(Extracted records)
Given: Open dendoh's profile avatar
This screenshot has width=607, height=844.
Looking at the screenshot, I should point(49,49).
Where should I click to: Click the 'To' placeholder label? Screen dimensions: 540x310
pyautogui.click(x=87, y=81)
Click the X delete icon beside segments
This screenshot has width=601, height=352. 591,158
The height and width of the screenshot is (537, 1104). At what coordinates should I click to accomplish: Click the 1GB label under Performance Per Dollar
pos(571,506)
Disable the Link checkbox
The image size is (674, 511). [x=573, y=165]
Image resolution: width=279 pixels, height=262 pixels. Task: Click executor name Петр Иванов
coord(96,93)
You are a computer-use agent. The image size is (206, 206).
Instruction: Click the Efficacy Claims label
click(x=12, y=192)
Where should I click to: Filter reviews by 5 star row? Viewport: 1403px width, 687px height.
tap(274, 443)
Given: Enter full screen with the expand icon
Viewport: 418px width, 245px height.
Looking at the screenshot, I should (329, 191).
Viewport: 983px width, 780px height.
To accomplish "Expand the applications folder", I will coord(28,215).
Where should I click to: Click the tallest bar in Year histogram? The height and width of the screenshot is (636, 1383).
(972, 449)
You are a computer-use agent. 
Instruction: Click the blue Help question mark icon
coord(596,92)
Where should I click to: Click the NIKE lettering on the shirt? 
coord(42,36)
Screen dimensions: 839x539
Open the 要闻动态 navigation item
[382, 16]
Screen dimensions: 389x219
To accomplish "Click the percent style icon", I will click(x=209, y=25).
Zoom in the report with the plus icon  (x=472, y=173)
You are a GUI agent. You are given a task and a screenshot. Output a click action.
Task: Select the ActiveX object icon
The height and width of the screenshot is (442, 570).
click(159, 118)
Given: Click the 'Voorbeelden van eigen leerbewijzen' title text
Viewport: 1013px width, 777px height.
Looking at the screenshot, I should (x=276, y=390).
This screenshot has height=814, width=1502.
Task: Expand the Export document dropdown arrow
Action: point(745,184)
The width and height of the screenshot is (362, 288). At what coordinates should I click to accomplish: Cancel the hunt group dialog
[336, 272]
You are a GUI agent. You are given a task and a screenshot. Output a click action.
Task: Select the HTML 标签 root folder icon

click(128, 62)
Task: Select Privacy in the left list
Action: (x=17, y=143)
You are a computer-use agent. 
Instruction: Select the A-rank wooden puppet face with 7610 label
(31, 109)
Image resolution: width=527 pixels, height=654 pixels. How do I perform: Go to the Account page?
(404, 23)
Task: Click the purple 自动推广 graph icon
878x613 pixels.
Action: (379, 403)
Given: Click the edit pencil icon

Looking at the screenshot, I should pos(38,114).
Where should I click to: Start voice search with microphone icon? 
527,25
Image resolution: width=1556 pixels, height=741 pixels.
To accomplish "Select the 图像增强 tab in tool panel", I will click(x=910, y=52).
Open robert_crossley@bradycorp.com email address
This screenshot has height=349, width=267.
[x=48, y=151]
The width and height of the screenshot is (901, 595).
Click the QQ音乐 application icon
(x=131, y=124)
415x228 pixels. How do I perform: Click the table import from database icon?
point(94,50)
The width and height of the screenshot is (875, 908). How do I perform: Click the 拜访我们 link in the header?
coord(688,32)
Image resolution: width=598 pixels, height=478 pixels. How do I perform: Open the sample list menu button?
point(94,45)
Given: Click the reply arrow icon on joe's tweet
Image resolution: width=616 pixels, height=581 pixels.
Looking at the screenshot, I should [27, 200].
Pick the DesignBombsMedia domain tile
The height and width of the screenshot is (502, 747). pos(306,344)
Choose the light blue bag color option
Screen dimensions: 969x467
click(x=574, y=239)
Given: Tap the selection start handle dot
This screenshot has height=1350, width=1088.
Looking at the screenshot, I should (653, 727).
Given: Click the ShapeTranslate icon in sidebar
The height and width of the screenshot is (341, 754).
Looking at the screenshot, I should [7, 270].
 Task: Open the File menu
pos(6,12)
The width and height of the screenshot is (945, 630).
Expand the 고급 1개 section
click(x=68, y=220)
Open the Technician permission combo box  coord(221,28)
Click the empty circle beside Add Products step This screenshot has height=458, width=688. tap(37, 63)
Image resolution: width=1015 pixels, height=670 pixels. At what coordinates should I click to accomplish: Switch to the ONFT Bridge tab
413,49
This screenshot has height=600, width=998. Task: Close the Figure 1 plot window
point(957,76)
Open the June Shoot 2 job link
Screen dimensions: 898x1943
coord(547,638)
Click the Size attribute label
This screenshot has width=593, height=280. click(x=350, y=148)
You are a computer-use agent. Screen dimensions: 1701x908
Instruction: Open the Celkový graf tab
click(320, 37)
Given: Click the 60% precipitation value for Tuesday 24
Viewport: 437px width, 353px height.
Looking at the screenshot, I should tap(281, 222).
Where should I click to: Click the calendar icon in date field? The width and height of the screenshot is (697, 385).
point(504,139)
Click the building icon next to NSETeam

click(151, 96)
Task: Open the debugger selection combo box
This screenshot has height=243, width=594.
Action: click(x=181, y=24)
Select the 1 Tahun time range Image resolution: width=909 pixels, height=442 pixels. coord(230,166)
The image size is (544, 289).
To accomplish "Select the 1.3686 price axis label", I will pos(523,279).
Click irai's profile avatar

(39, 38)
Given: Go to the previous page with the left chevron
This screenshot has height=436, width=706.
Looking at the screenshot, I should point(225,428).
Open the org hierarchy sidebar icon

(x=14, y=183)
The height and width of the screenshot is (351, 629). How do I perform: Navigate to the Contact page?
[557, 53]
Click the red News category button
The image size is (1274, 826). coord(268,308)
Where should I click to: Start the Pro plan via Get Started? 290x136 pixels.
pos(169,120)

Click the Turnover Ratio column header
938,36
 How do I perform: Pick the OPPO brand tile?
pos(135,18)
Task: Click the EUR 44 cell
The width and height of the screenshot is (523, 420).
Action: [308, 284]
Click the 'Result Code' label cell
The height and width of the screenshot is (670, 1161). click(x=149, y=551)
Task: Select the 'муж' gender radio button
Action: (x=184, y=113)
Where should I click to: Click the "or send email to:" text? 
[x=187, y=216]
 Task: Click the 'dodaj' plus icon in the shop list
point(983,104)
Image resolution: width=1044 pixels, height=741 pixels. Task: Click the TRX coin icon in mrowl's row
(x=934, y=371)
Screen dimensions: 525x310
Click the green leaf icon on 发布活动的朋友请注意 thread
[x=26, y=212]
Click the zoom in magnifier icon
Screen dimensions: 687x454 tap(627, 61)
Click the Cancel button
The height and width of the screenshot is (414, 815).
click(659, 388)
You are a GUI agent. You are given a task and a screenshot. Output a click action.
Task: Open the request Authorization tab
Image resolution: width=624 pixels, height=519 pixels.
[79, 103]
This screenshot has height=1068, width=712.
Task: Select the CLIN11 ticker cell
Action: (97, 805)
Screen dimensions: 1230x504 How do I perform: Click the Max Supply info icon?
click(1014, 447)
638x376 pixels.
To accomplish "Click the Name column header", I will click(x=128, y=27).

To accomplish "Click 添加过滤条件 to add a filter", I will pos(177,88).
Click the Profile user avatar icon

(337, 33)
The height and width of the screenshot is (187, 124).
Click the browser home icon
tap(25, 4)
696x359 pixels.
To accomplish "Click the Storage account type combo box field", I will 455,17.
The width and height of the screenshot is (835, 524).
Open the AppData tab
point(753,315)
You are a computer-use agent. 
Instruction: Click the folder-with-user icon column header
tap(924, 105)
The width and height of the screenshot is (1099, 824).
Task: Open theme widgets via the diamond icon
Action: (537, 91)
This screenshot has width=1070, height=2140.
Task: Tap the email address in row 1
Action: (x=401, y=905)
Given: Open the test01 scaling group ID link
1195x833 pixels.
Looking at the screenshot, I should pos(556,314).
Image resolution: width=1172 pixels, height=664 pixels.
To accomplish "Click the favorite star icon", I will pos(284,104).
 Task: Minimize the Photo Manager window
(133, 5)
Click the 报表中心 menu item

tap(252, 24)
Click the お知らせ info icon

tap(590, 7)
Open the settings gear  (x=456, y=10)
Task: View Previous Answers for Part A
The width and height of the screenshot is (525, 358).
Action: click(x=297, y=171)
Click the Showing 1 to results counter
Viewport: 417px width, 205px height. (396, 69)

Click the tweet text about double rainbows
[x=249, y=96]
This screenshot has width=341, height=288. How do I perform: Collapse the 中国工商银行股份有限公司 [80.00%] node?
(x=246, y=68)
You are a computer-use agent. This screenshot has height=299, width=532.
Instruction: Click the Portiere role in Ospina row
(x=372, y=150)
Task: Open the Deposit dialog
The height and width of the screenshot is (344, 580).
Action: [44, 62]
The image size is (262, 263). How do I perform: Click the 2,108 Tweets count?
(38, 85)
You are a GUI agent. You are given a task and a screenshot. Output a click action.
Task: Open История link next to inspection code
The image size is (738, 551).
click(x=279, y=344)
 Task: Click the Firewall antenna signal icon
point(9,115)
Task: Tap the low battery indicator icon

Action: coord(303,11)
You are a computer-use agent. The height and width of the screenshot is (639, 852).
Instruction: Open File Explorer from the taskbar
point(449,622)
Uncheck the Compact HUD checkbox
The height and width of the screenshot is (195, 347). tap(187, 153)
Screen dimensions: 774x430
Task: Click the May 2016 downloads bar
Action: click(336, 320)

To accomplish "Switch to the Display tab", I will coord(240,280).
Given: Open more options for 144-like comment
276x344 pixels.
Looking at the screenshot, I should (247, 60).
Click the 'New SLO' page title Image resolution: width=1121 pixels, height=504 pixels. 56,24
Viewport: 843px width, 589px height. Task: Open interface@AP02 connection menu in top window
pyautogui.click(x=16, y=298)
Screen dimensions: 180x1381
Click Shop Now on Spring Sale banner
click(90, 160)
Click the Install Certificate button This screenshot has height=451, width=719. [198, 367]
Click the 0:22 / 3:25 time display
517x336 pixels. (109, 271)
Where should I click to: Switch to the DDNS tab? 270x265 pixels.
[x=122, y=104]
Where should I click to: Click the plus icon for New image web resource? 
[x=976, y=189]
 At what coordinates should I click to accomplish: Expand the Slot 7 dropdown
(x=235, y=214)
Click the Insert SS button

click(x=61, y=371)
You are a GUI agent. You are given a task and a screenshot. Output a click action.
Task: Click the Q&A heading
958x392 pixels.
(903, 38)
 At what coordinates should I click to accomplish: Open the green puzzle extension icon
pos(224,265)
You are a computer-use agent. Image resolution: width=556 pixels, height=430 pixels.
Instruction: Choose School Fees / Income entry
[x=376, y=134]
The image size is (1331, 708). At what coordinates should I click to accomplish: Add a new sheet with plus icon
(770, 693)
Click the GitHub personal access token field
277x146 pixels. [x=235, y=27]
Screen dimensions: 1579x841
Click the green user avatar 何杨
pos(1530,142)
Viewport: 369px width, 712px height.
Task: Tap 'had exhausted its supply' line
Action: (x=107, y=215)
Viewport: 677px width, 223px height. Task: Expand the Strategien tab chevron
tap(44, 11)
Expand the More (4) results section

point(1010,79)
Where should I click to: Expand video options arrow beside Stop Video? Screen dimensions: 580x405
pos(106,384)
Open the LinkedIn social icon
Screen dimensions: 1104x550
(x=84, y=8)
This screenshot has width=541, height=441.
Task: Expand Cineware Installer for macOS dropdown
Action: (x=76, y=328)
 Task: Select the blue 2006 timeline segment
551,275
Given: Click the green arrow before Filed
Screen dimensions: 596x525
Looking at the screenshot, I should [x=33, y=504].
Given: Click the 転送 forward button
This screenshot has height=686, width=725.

[Assigned task]
Where the string "combo" turns up in a line of the data above, copy that whole line.

[Task solution]
Open the Technician permission combo box  coord(221,28)
Task: Open the debugger selection combo box
To accomplish "Click the Storage account type combo box field", I will 455,17.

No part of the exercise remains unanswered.